In order to continue as a going concern, the Company will need, among other things, additional capital resources.  Management's plans to obtain such resources for the Company include (1) obtaining capital from management and significant stockholders sufficient to meet its minimal operating expenses, and (2) as a last resort, seeking out and completing a merger with an existing operating company. However, management cannot provide any assurances that the Company will be successful in accomplishing any of its plans.


The ability of the Company to continue as a going concern is dependent upon its ability to successfully accomplish the plans described in the preceding paragraph and eventually secure other sources of financing and attain profitable operations. The accompanying financial statements do not include any adjustments that might be necessary if the Company is unable to continue as a going concern.




4






jetPADS, Inc.

(A Development Stage Company)

Notes to the Unaudited Financial Statements

For the Three and Nine Months Ended December 31, 2009 and 2008 and the

Period of March 26, 2008 (Inception) to December 31, 2009


NOTE 3 – RENTAL AGENT CONTRACTS

During the nine months ended December 31, 2009, the Company entered into various agreements with vacation property owners to act as a short-term rental agent on behalf of the owners. The agreements allow for the Company to retain a commission of 10% - 60% of the gross rental booking.  Since rental contracts between the owners and renters are cancellable up to the point of use of the owners’ properties by the renters, commissions are deferred and recognized as revenue once the renters complete their use of the owners’ properties.  The remaining 40%-90% of gross rental bookings, plus applicable taxes paid by the renters, are remitted to the owners upon the renters’ use of the owners’ properties.  At the time of booking, renters are required to pay a security deposit that is refundable to them after ensuring no damage was done to the owners’ properties subsequent to use by the renters.

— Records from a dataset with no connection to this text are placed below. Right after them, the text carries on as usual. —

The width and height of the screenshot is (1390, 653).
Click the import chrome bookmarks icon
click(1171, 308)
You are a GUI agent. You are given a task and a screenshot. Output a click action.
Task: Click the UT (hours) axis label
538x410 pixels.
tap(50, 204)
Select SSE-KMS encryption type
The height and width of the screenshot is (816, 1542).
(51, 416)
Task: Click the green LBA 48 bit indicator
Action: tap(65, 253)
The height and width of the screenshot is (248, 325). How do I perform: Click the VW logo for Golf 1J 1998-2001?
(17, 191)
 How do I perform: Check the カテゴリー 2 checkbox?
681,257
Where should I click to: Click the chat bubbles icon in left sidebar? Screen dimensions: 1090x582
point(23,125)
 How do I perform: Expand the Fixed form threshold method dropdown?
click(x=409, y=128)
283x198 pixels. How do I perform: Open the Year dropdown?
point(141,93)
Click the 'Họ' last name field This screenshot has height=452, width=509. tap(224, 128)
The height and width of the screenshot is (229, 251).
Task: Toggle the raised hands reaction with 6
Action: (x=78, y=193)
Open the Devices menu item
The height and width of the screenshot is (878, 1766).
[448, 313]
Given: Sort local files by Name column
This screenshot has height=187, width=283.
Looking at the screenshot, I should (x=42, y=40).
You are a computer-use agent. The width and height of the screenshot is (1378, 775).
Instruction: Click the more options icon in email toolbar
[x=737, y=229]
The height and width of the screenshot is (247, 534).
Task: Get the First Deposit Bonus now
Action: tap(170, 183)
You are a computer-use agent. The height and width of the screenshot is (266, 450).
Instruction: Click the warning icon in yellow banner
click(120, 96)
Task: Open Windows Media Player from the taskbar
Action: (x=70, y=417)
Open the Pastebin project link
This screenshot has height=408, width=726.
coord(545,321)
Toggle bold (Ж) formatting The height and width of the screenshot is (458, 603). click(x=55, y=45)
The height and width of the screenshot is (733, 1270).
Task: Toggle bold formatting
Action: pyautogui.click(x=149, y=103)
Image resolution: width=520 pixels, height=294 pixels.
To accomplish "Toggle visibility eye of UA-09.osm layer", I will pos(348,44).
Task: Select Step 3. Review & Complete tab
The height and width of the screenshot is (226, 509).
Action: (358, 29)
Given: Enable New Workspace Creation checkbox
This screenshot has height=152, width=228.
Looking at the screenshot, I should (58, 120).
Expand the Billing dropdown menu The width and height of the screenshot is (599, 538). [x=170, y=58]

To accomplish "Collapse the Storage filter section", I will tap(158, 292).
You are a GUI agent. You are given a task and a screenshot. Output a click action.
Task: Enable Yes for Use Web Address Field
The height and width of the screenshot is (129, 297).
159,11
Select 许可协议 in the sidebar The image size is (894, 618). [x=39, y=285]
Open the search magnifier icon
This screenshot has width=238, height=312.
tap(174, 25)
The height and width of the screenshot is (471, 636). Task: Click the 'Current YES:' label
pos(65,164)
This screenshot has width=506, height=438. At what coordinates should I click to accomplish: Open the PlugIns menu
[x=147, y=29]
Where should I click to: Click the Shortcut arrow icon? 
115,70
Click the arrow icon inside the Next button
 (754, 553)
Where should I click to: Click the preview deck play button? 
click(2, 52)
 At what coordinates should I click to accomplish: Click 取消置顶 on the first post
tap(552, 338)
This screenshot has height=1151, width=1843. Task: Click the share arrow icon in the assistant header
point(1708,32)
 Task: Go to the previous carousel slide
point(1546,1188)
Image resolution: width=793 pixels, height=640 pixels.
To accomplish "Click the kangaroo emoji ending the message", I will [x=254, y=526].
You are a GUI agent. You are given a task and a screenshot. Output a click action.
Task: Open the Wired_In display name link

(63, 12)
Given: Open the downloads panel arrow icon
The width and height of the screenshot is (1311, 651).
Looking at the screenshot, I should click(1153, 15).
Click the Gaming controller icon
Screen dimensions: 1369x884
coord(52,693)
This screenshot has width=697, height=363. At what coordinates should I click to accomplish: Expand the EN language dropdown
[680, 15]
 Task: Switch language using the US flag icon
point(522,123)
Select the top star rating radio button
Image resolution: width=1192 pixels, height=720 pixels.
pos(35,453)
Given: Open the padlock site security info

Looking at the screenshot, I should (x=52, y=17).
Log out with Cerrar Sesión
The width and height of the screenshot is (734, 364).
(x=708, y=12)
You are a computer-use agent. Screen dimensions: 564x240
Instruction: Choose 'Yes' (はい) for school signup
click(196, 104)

As of December 31, 2009, the Company had booked a total of $292,759 in gross rental charges, plus booking fees, cleaning fees, and taxes totaling $43,398, resulting in revenue and deferred revenue of $33,671 and $43,315, respectively.  At December 31, 2009, the Company had received total cash of $326,605, including $74,417 in refundable security deposits.  Of this amount, $132,164 has been remitted to the property owners, with $131,548 remaining payable to property owners upon renters’ use of the properties. At December 31, 2009, the Company had a balance of $48,432 in restricted cash which represents a restricted cash deficit of $52,426. The restricted cash deficit is calculated by adding the refundable security deposits and cash payable to property owners, less a receivable due from renters of $80,876 payable prior to the renters’ use of the owners’ properties less the restricted cash on hand.  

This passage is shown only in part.